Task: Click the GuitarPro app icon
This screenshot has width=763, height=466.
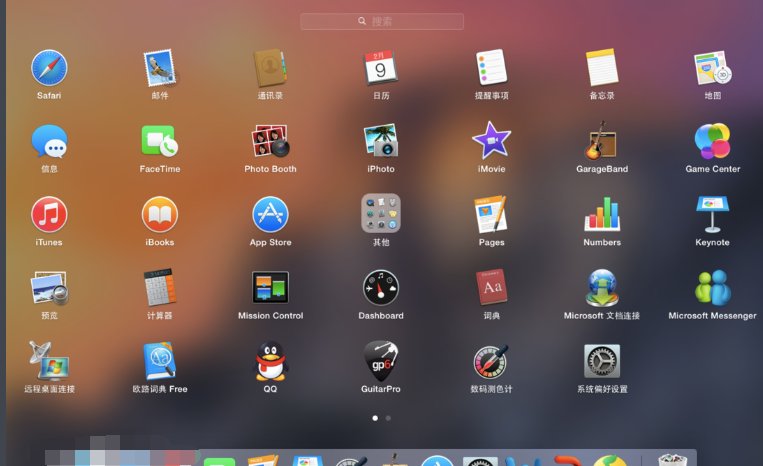Action: point(381,361)
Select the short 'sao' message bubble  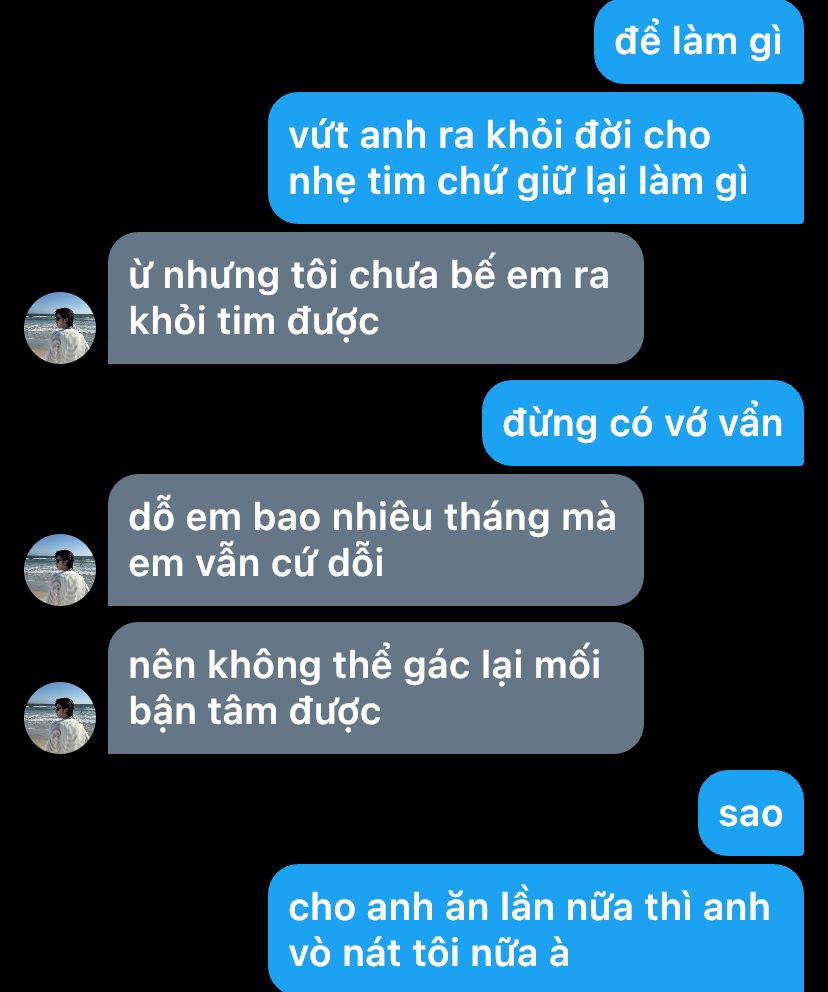coord(751,813)
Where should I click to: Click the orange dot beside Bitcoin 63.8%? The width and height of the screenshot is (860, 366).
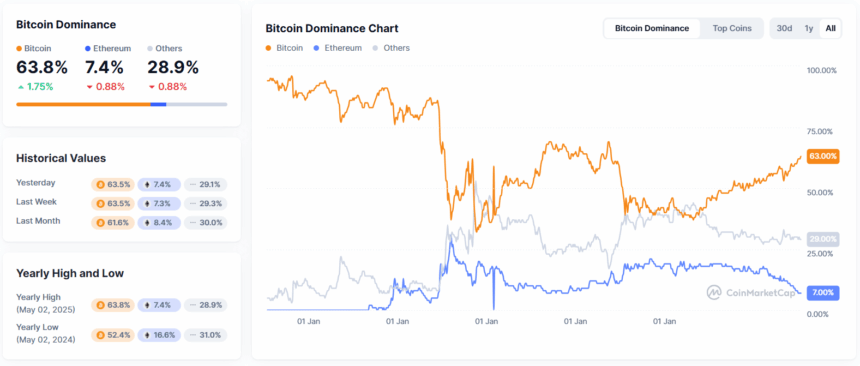click(19, 48)
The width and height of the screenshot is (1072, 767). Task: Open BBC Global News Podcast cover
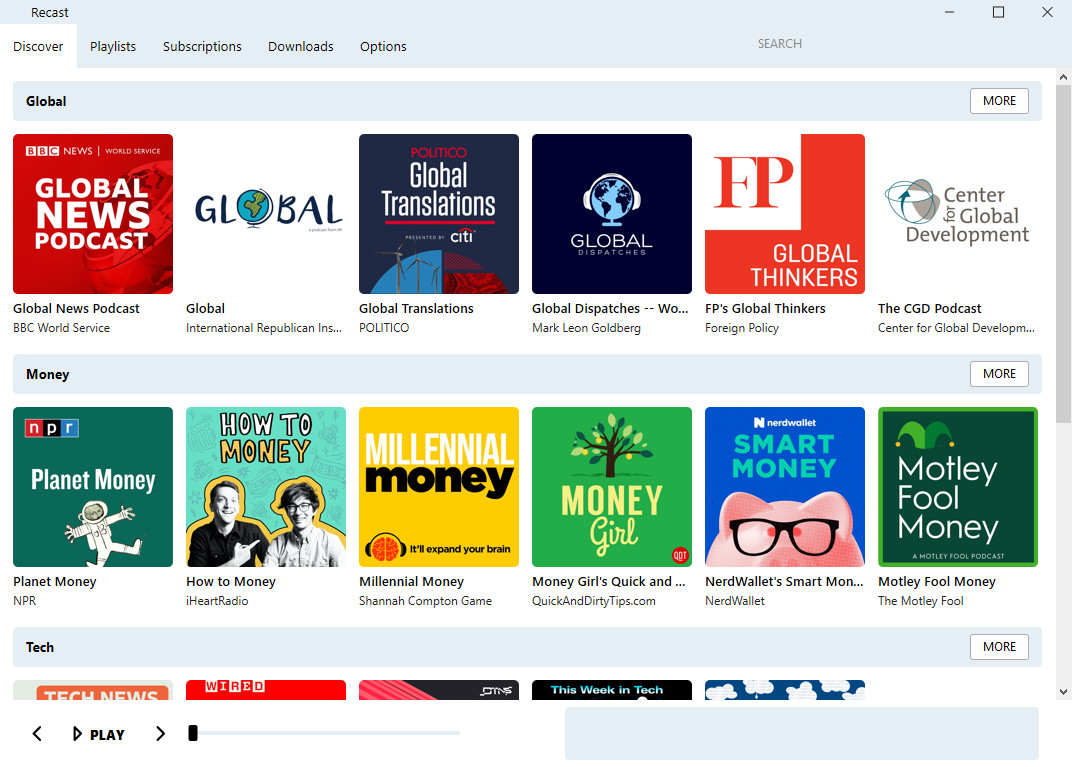pyautogui.click(x=93, y=214)
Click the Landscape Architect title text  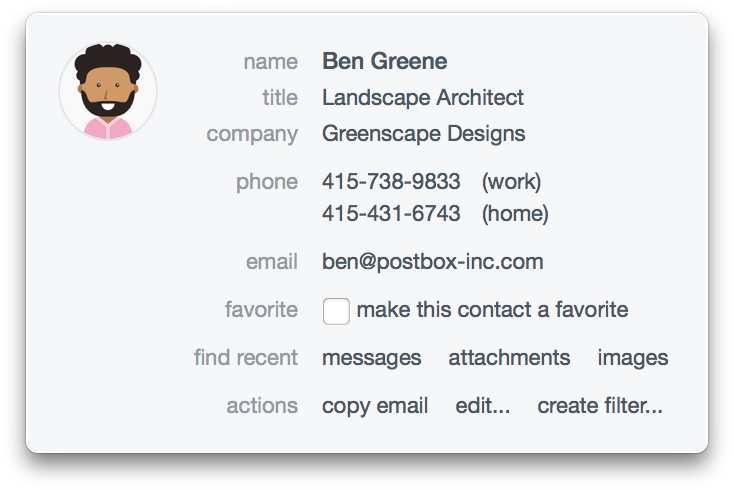[x=422, y=98]
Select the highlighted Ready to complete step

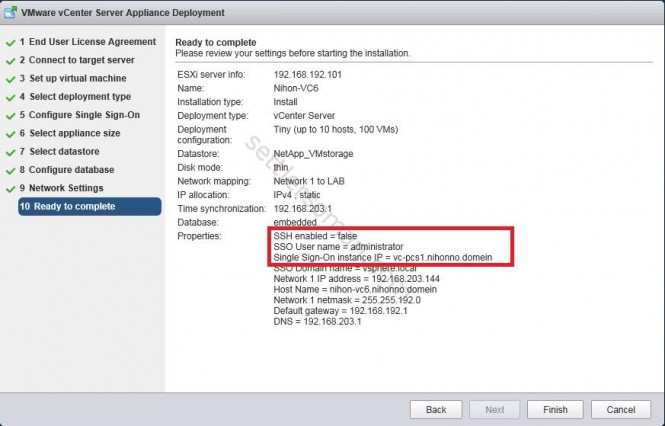[x=74, y=206]
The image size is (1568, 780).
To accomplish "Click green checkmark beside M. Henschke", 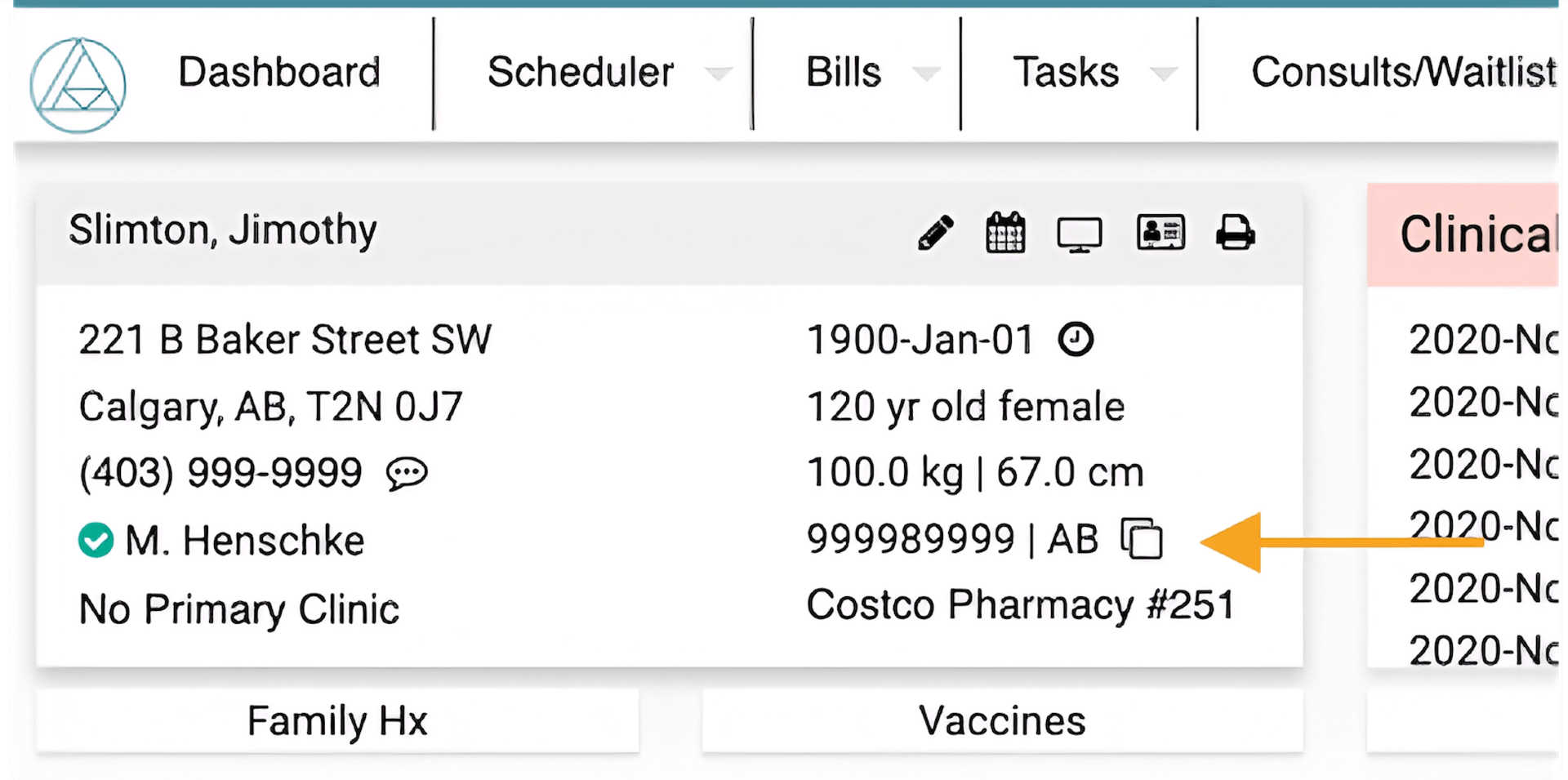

* * *

### [EXERCISE DESCRIPTION]
Would you please write out exactly the lines between the line containing "Select the highlighted Ready to complete step" and the last line of the listing above, inclusive, without pictures?

### [RESPONSE]
Select the highlighted Ready to complete step

[x=74, y=206]
The image size is (1568, 780).
To accomplish "Click green checkmark beside M. Henschke", 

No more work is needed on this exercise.